> _Consigne 1_
Dans l'article consacré à Pilar Quintana, reformulez sous forme de liste le paragraphe commençant par « Elle possède un diplôme de communication sociale », en conservant ses faits essentiels.
> _Consigne 2_
D'après l'article consacré à Pilar Quintana, quelle distinction le roman La Perra a-t-il reçue en 2018 ?

> _Extrait du document_
Un magnifique roman de la colombienne Pilar Quintana, écrivaine féministe engagée

La Colombie a des écrivaines ! Cette phrase est de Pilar Quintana, écrivaine féministe qui déplore le peu de relief accordé aux écrivaines en Colombie. Le dernier livre La Chienne, de Pilar Quintana publié en France cette année, a eu une reconnaissance unanime des chroniqueurs littéraires qui louent la beauté de son écriture et le talent de narratrice de l’écrivaine.

Photo : Semana (Colombie)

Elle possède un diplôme de communication sociale de l’université Javeriana de Bogotá. Elle a écrit de nombreux scénarios pour la télévision et organise des ateliers créatifs dans le domaine de la littérature et de la publicité. Pilar Quintana est une grande voyageuse : l’Amérique du Sud, les Etats-Unis, l’Inde, le Népal, l’Australie, le Japon. Elle écrit dans de nombreuses revues. Mais surtout Pilar Quintana est l’auteure de quatre romans ou nouvelles : Cosquillas en la lengua (Planeta, 2003), Coleccionistas de polvos raros (Norma, 2007), Conspiración iguana (Norma, 2009), La perra (Random House, 2017), et une série de contes dont Caperucita se come al lobo (Cuneta, Chili, 2012). En 2007, elle fut sélectionnée par le Hay Festival parmi les 39 écrivains de moins de 39 ans le plus remarquables de l’Amérique latine. En 2010, en Espagne, elle a obtenu le VIIIe Prix des nouvelles La Mar de Letras pour Coleccionistas de polvos raros. En 2011, la Colombienne participe à une résidence d’auteurs, invitée par l’International Writing Program de l’Université d’Iowa et, en 2012, par l’International Writers Workshop de l’Université baptiste de Hong Kong. En 2018, son roman La Perra, reçu le Prix Bibliothèque de Colombie. Ses contes et nouvelles ont été traduits en plusieurs langues et ont été mentionnés dans de nombreuses anthologies en Amérique latine, États-Unis, Espagne, Italie, Allemagne et Chine.

> _Matériel recueilli_
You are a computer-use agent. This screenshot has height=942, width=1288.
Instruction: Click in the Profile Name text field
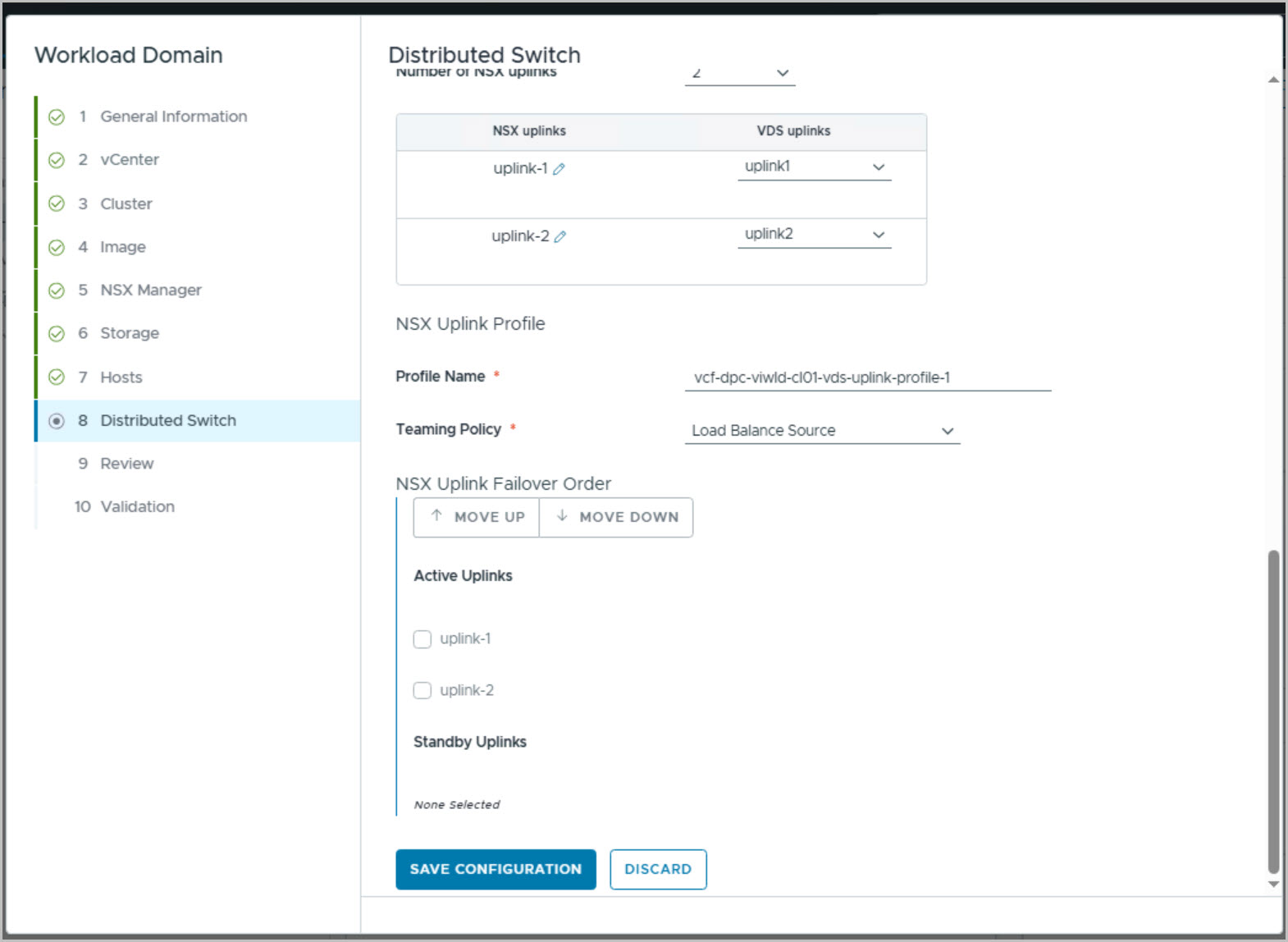pos(868,377)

> _Réponse attendue 1_
- Formation : diplôme de communication sociale de l'université Javeriana de Bogotá.
- Activités : scénarios pour la télévision, ateliers créatifs en littérature et en publicité, contributions à de nombreuses revues.
- Voyages : Amérique du Sud, États-Unis, Inde, Népal, Australie, Japon.
- Œuvres : Cosquillas en la lengua (Planeta, 2003), Coleccionistas de polvos raros (Norma, 2007), Conspiración iguana (Norma, 2009), La perra (Random House, 2017), ainsi qu'une série de contes, dont Caperucita se come al lobo (Cuneta, Chili, 2012).
- 2007 : sélection par le Hay Festival parmi les 39 écrivains de moins de 39 ans les plus remarquables d'Amérique latine.
- 2010 : VIIIe Prix des nouvelles La Mar de Letras, en Espagne, pour Coleccionistas de polvos raros.
- 2011 et 2012 : résidences d'auteurs à l'International Writing Program de l'Université d'Iowa, puis à l'International Writers Workshop de l'Université baptiste de Hong Kong.
- 2018 : Prix Bibliothèque de Colombie pour La Perra.
- Diffusion : traductions en plusieurs langues et mentions dans des anthologies en Amérique latine, aux États-Unis, en Espagne, en Italie, en Allemagne et en Chine.

> _Réponse attendue 2_
Le Prix Bibliothèque de Colombie.